Direction — Report how many lines in the entries below contain the word "Describe", matching case exactly, and give only that number.

Record excerpts —
━━━━━━━━━━━━━━━━
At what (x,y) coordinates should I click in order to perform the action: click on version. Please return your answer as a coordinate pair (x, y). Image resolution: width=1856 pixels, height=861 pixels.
━━━━━━━━━━━━━━━━
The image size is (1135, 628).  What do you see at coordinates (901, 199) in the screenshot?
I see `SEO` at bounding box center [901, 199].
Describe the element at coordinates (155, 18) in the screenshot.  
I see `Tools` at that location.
━━━━━━━━━━━━━━━━
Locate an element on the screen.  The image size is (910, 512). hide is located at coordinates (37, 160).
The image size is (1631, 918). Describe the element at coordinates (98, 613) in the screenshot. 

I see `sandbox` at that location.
━━━━━━━━━━━━━━━━
Written solution — 2